While the Bundaberg site is much smaller than the Southport facility, it does include a minor-scale manufacturing facility for the extraction of oils and other concentrates. This is of crucial importance, as THC intends to use this facility for the creation and validation of its unique strains, genetics, and trials through its subsidiary Canndeo.
"Bundaberg has this great place in the sunshine and water availability that's well suited for cannabis. And also, it's quite a well-developed agriculture area. It's got great resources, water, great sun access. So the skill base for what we call farm management is well-developed in Bundaberg rather than running into unknown agricultural areas," Charteris said.
"Bundaberg was definitely a great choice for us. On top of that, what we've been doing in the last two and a half years is to build up our own strains. We have brand genetics, which means we're not licensing or buying anybody's strain."
"Our strains are particularly bred for that area, so they're far more robust than a brought-in or imported strain from overseas."
Charteris has previously stated that THC intends to use this facility in order to producing CBD oil for the Australian market, before preparing their isolates for verification, production and distribution.
"We're in this great position where we'll be growing our first commercial crops in Bundaberg, And we're also looking at other areas up there to expand our growing," he said.
The Future of THC Global
Thanks to their newly purchased facilities and their full suite of cannabis licenses, THC Global has positioned itself perfectly to become a major player in the global cannabis industry.
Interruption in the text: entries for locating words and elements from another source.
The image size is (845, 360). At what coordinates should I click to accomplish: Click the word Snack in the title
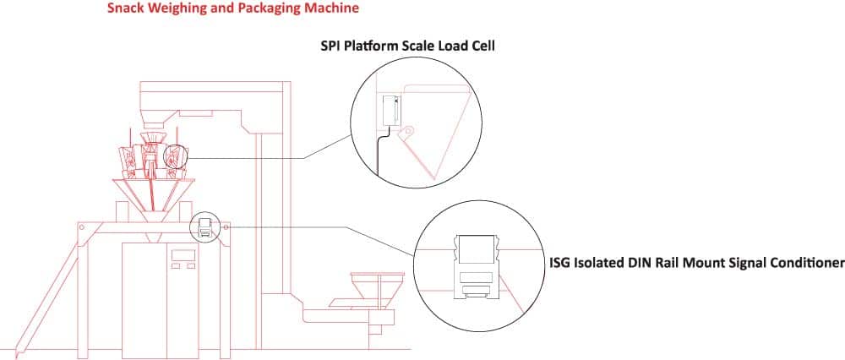[123, 9]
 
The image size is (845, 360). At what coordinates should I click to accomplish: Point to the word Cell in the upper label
[482, 45]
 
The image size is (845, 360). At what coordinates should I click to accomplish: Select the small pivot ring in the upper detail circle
[408, 131]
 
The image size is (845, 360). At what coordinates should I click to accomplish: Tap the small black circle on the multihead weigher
[174, 157]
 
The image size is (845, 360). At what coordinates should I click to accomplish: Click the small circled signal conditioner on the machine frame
[204, 226]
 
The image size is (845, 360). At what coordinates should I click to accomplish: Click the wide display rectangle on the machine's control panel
[182, 254]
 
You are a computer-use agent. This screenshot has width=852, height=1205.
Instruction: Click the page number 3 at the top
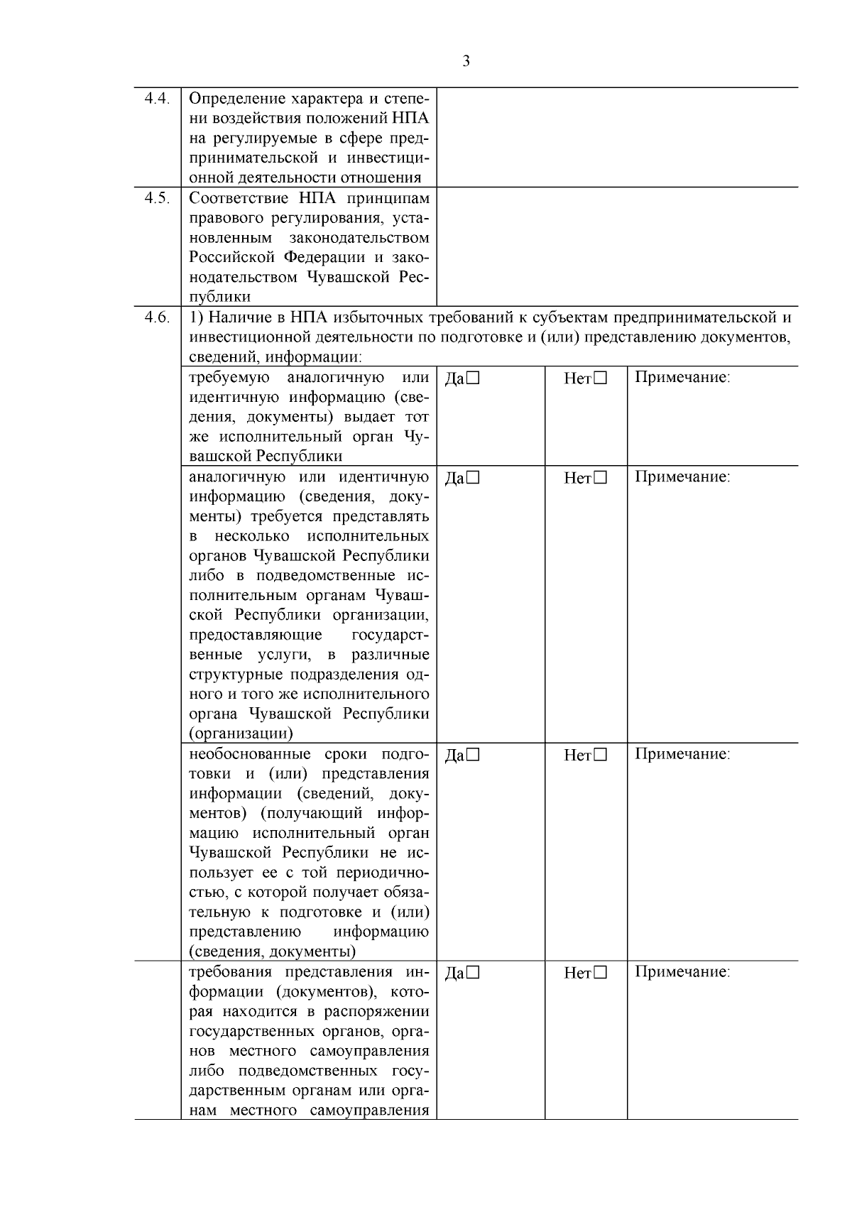coord(466,62)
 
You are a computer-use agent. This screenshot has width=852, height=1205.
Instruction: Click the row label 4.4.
coord(157,99)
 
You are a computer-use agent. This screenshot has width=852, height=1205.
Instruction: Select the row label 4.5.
coord(157,198)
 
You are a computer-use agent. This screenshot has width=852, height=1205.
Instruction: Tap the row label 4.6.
coord(157,317)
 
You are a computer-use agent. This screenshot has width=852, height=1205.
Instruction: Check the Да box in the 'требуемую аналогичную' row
coord(474,379)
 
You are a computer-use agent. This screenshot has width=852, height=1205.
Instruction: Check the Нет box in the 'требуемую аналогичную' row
coord(601,379)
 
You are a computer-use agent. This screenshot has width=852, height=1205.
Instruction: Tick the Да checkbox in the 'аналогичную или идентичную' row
coord(474,479)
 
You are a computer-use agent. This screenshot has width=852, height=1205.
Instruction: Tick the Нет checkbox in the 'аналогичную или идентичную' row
coord(601,479)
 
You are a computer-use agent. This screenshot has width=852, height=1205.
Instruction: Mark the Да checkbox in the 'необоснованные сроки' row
coord(474,756)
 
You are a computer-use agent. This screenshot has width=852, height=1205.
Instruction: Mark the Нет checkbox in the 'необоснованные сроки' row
coord(601,756)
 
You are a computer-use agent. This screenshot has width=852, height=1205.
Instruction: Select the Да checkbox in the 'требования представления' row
coord(474,974)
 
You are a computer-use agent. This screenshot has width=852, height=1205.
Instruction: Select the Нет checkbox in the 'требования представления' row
coord(601,974)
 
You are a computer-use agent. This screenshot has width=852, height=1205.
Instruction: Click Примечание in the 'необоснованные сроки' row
coord(682,754)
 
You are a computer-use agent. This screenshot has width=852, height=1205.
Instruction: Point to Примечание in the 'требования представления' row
coord(682,972)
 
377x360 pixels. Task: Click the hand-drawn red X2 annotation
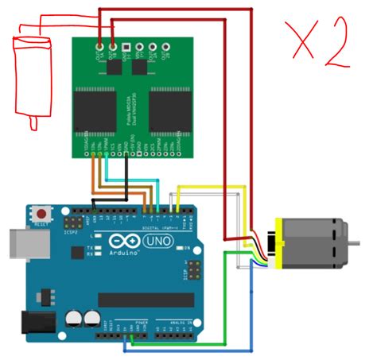[317, 45]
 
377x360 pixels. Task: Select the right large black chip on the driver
[169, 110]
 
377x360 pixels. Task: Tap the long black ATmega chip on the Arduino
[145, 300]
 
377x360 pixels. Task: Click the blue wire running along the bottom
[191, 348]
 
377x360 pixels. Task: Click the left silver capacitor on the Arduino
[72, 318]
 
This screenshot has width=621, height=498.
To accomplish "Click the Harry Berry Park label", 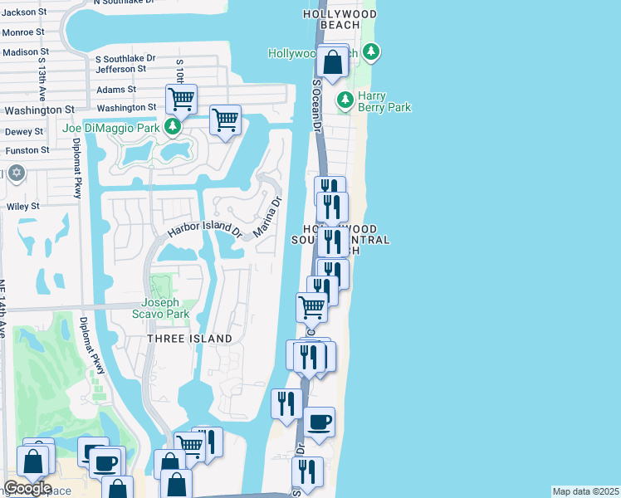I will (x=384, y=100).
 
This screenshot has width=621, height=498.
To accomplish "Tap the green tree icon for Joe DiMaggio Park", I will (x=173, y=127).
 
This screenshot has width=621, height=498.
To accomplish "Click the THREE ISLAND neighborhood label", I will (x=189, y=339).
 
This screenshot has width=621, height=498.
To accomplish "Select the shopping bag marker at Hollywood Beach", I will (x=332, y=62).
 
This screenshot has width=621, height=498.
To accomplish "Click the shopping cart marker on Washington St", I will (x=180, y=100).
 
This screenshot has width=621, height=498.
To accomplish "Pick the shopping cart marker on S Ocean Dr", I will (x=311, y=307).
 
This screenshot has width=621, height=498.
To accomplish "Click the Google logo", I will (x=27, y=488).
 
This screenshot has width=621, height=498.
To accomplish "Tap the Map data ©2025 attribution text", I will (x=586, y=491).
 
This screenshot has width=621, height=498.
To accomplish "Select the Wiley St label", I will (x=23, y=206).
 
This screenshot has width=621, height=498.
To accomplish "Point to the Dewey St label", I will (x=24, y=131).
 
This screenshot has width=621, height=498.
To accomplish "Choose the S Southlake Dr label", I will (x=125, y=59).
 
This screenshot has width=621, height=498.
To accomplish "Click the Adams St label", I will (x=116, y=90).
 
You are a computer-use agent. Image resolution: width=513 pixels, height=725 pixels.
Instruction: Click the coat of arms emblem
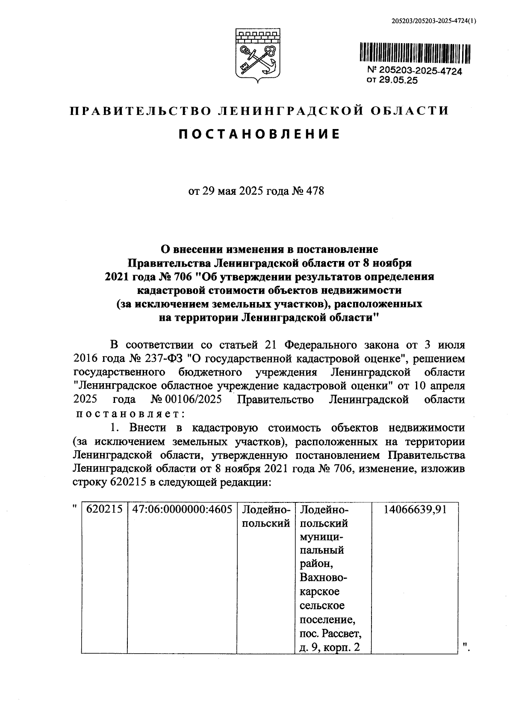258,55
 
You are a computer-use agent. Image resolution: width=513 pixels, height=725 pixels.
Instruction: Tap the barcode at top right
414,54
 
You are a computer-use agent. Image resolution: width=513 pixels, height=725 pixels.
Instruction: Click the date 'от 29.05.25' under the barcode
392,80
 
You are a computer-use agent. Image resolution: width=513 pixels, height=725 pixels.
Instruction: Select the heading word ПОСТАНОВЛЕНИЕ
259,134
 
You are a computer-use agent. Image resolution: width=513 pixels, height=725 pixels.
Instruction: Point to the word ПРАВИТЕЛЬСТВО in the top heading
140,111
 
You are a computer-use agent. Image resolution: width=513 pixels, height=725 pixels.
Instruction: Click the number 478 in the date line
315,191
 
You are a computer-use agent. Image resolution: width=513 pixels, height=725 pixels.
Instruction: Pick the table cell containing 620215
104,509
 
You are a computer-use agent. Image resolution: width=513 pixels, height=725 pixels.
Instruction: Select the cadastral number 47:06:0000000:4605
182,509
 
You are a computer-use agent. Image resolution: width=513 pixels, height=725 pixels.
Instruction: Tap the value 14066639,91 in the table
415,509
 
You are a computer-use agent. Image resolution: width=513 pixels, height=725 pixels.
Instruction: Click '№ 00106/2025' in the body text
187,399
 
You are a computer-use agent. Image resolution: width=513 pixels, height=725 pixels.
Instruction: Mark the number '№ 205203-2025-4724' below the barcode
414,71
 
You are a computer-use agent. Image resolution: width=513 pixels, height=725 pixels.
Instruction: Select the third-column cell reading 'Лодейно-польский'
266,516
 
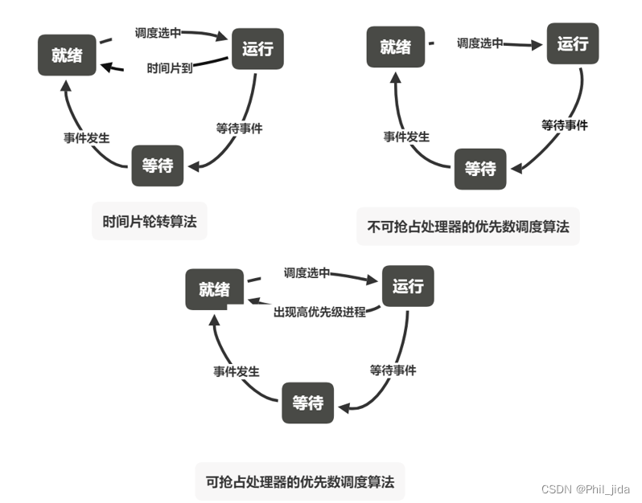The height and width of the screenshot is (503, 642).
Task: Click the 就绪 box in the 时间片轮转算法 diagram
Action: pyautogui.click(x=66, y=55)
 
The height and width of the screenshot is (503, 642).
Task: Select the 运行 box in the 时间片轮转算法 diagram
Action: pyautogui.click(x=257, y=48)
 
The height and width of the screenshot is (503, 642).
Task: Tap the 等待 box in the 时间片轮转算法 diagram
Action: pyautogui.click(x=158, y=166)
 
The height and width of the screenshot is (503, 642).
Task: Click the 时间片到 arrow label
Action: pyautogui.click(x=170, y=68)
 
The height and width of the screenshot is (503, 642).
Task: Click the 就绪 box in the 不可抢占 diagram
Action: pyautogui.click(x=395, y=47)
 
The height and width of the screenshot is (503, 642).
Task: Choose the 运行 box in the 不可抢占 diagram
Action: pyautogui.click(x=573, y=43)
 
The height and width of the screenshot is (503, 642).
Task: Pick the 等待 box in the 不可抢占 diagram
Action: pyautogui.click(x=480, y=169)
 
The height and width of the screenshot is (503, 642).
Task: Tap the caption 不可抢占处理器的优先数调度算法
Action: pyautogui.click(x=467, y=227)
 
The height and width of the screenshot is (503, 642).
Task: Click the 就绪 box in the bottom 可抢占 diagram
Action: pyautogui.click(x=214, y=289)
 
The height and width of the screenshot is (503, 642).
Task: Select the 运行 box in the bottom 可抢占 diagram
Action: pyautogui.click(x=408, y=286)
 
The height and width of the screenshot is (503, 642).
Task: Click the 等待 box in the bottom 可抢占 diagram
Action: pyautogui.click(x=307, y=403)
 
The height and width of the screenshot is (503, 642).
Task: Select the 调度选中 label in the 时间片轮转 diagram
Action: pyautogui.click(x=158, y=33)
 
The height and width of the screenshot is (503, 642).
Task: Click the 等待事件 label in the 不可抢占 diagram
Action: pyautogui.click(x=565, y=125)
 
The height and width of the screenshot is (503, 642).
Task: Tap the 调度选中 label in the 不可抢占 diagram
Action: pyautogui.click(x=479, y=43)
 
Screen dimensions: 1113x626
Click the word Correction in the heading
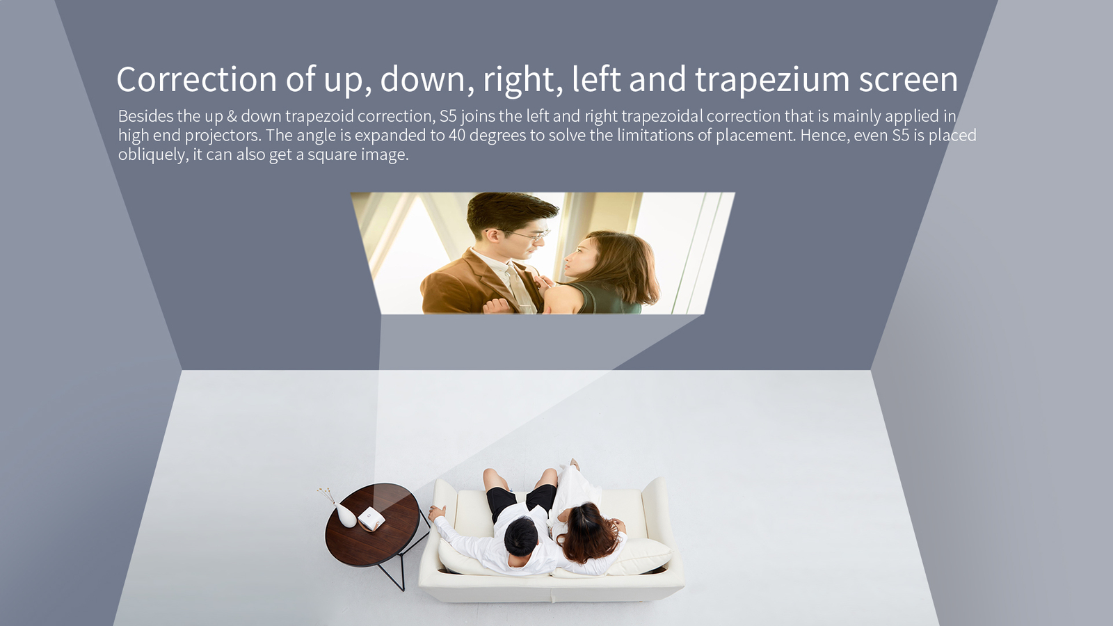coord(196,79)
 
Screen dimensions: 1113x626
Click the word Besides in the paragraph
coord(145,115)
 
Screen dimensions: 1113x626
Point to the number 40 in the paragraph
coord(456,135)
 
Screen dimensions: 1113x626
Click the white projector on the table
coord(371,519)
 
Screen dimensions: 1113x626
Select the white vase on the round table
coord(346,515)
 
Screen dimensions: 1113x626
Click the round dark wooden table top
coord(373,524)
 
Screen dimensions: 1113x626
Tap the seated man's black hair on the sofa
coord(521,536)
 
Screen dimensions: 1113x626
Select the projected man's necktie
coord(518,288)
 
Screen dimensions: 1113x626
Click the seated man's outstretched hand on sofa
coord(437,513)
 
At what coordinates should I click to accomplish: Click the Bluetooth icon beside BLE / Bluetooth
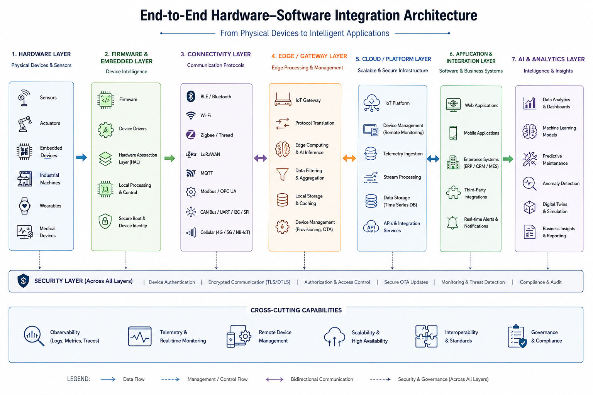191,96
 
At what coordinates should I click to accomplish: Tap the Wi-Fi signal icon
191,115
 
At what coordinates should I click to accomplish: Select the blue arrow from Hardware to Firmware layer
81,157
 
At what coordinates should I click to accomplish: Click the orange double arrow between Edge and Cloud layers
349,158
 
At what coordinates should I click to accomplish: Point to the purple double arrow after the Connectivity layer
261,158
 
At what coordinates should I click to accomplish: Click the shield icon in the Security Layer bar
23,281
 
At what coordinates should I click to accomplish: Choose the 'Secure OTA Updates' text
406,282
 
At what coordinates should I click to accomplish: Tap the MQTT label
207,173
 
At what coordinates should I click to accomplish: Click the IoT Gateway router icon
283,100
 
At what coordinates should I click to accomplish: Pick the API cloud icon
371,227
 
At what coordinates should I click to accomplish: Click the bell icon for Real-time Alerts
452,223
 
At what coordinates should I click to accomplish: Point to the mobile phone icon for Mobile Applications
453,133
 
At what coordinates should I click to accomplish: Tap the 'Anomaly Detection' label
561,183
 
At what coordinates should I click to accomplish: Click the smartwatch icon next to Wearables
25,206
They can now truly implement their "farm-to-pharma" model and become a self-sufficient, vertically integrated company from cultivation to research and production.
The Company expects to complete product validation in Q4 2019, followed by supply into Australian and Asian study trials, and clinical trials in early 2020. The company also already has a global presence thanks to operations in Australia, New Zealand and Canada, and partnerships throughout Europe, the Middle East, and Asia. For these reasons, Charteris believes that 2020 will be the year that THC becomes a household name for the cannabis industry.
"We're pretty well going to wake up, next year, as big as the big guys, the Auroras, and the Tilrays," Charteris said.
"We'll be the lowest cost to grow and the lowest cost to extract because we're utilizing the lowest cost growing methods. We've got such a big facility. We're going full-plant extraction. It's an absolute game-changer."